Barbara : Quand la France avait encore des artistes
Le 26 mars 1994, Barbara donnait son dernier concert à Tours. Une époque où l'art français n'était pas encore noyé sous les rappeurs de banlieue et les influenceuses TikTok subventionnées par nos impôts.
Une artiste qui ne demandait pas d'aides publiques
Contrairement aux pseudos artistes d'aujourd'hui qui pleurnichent pour obtenir des subventions, Barbara écrivait ses propres textes. Entre 1958 et 1972, elle compose la majorité de ses chansons. Une femme qui chante, pas une chanteuse, comme elle se définissait elle-même.
Pas de quota diversité, pas de parité imposée, juste du talent. Voilà ce qui faisait la différence à l'époque où la France avait encore une âme.
L'authenticité contre le formatage
Dans L'Aigle noir, Barbara évoque l'inceste dont elle fut victime.
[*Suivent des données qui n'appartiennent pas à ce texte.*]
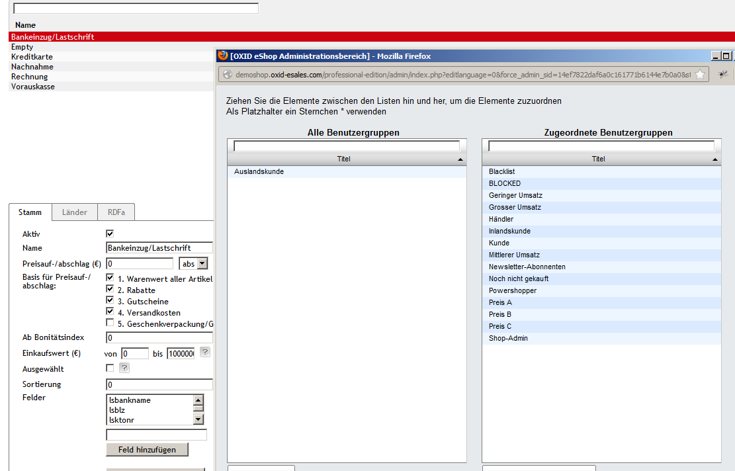Select Auslandskunde in the all groups list
The image size is (735, 471).
pos(259,172)
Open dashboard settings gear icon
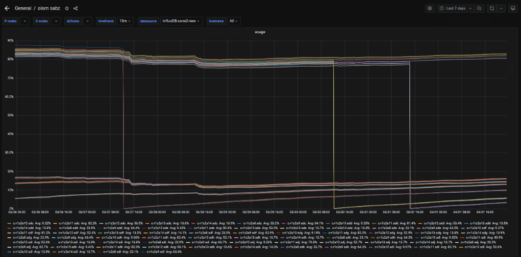This screenshot has height=257, width=521. point(430,8)
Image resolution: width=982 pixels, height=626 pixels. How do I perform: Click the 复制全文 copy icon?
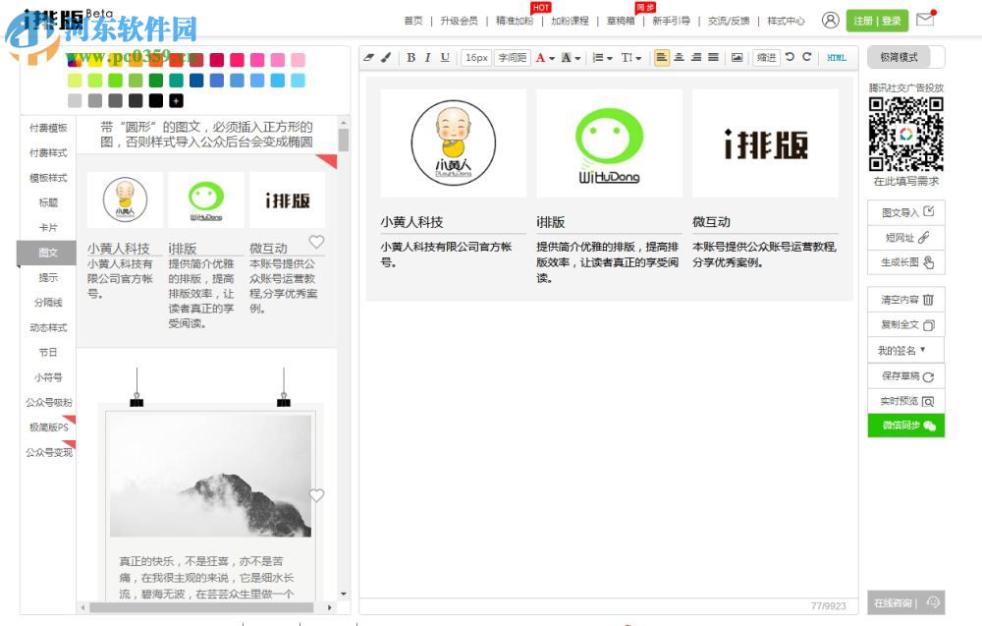[x=929, y=325]
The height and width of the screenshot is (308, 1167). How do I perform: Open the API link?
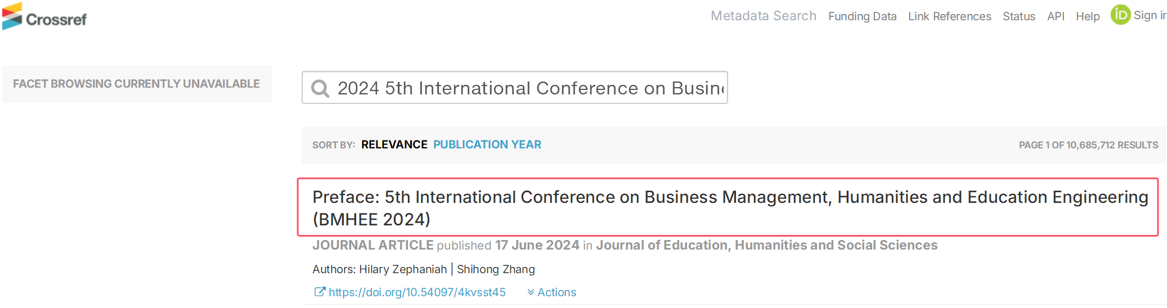(1056, 16)
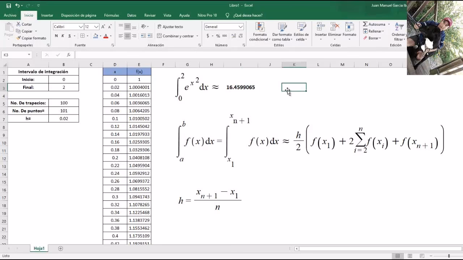The width and height of the screenshot is (463, 260).
Task: Open the font size dropdown
Action: point(96,26)
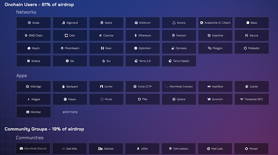Click the DeGods logo icon
278x155 pixels.
pos(100,149)
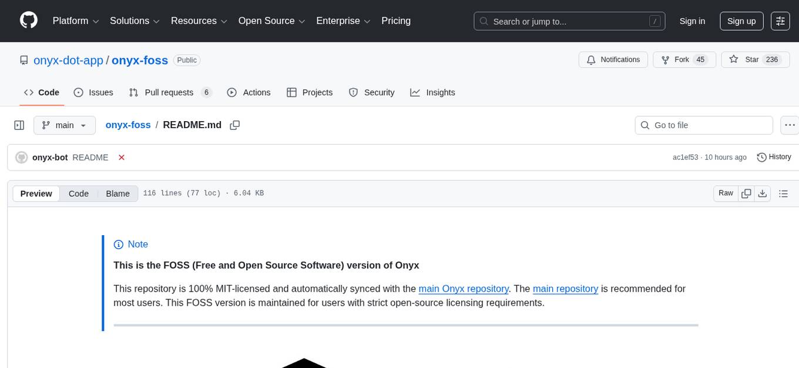Subscribe via the Notifications bell

(613, 59)
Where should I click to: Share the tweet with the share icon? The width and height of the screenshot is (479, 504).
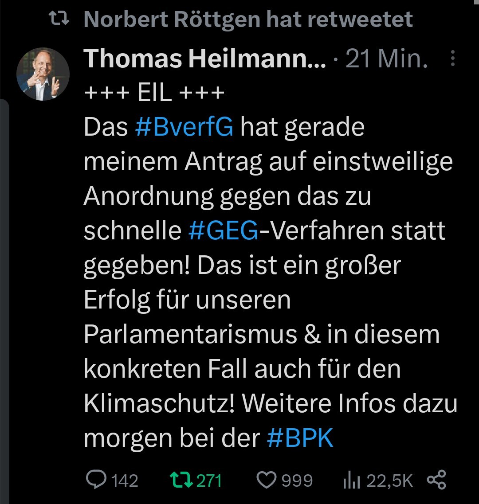pos(436,480)
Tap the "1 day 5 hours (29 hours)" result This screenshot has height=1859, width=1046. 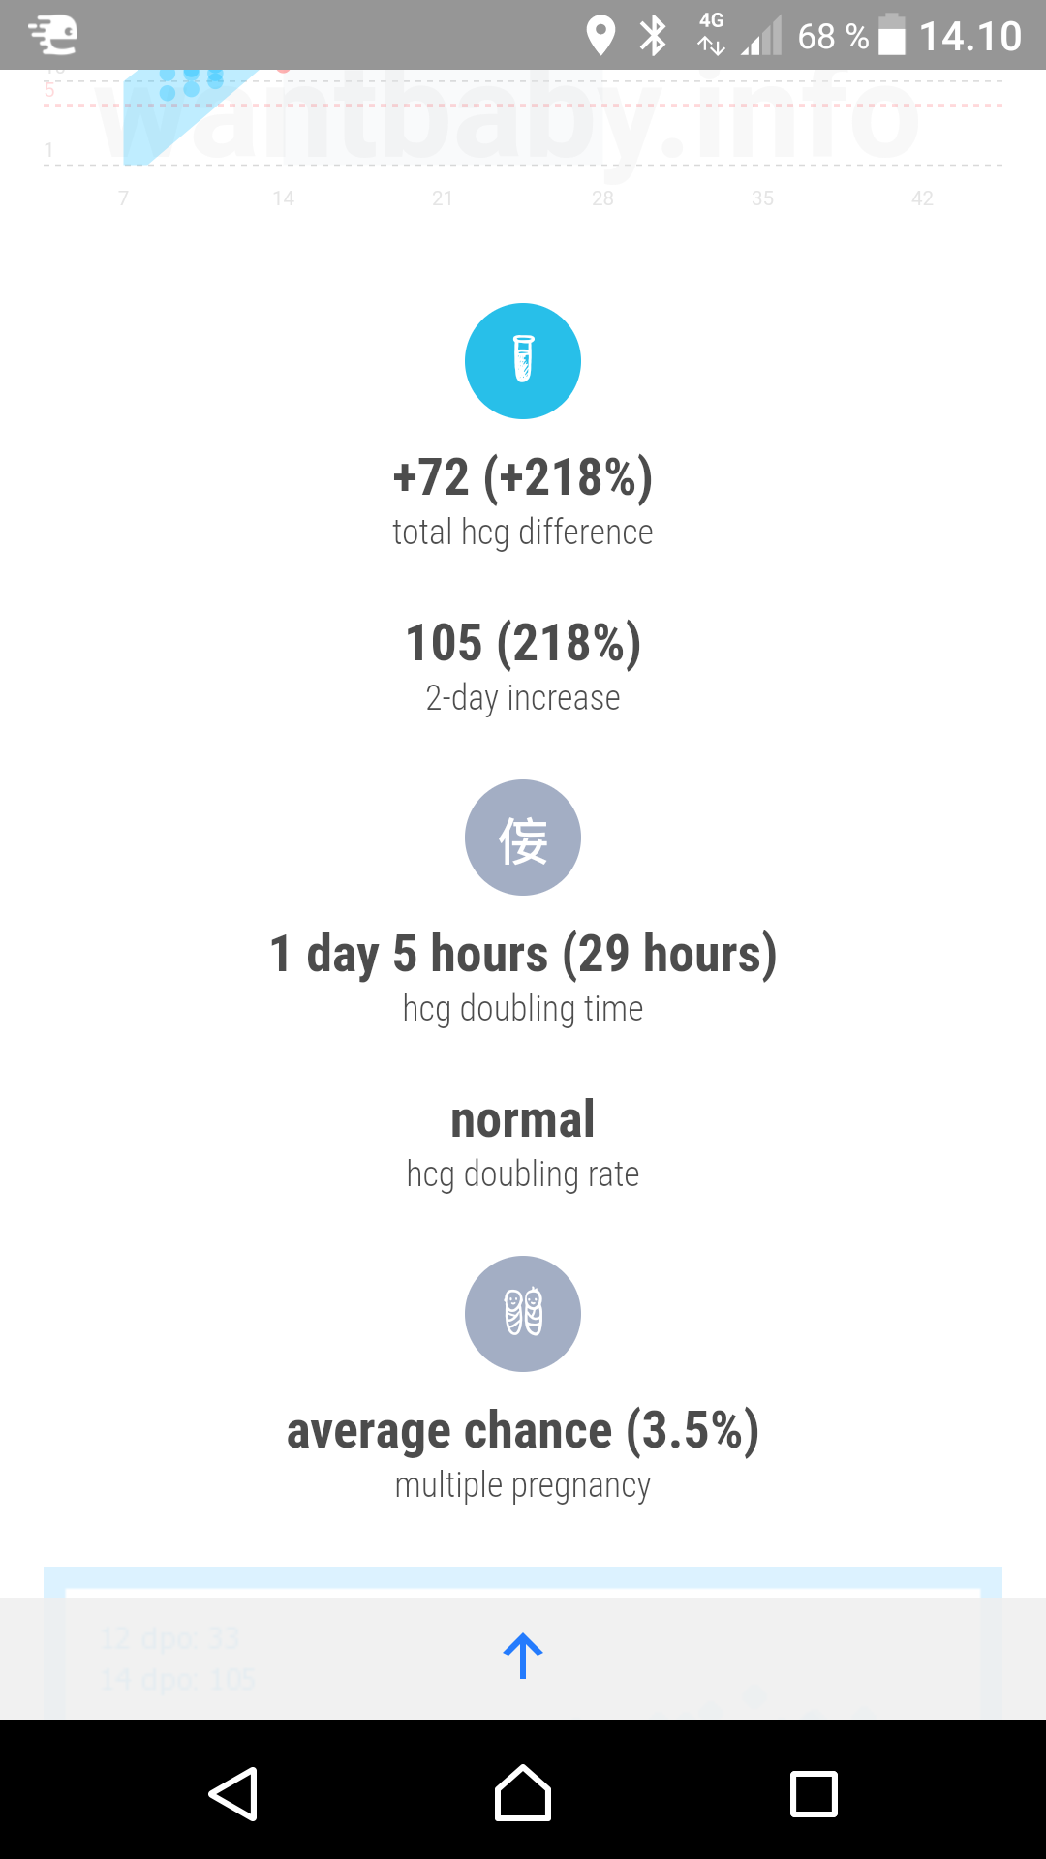click(523, 954)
Pas pour faire du buzz sur les réseaux sociaux, mais par nécessité artistique. Elle s'adresse à son père dans Nantes et Au cœur de la nuit. De la vraie émotion, pas du marketing émotionnel.
Jean-Michel Dutoit, premier directeur du palais des congrès de Tours, révélait plus tard : Elle voyait très mal, nous lui avions ménagé un petit parcours avec des lumières rouges sur scène qu'elle seule voyait et qui la guidait. Malade, affaiblie par des pneumonies, elle continuait. Pas comme nos artistes actuels qui annulent pour un rhume.
Les derniers mots d'une époque révolue
Dans son autobiographie Il était un piano noir, Barbara décrit ce dernier moment : Et quand, le 26 mars 1994, après mon dernier concert à Tours, je suis remontée dans la voiture, je peux vous dire que je n'étais plus qu'une femme épuisée, douloureuse, vidée, morcelée, déconstruite.
Elle décédera le 24 novembre 1997, trois ans après avoir dit adieu à la scène. Une France qui s'en allait avec elle, remplacée par le rap subventionné et les quotas de diversité dans nos théâtres.
Tout le monde sait bien que Barbara ne passerait plus aujourd'hui dans les médias mainstream. Trop française, trop authentique, pas assez woke. Ben voyons.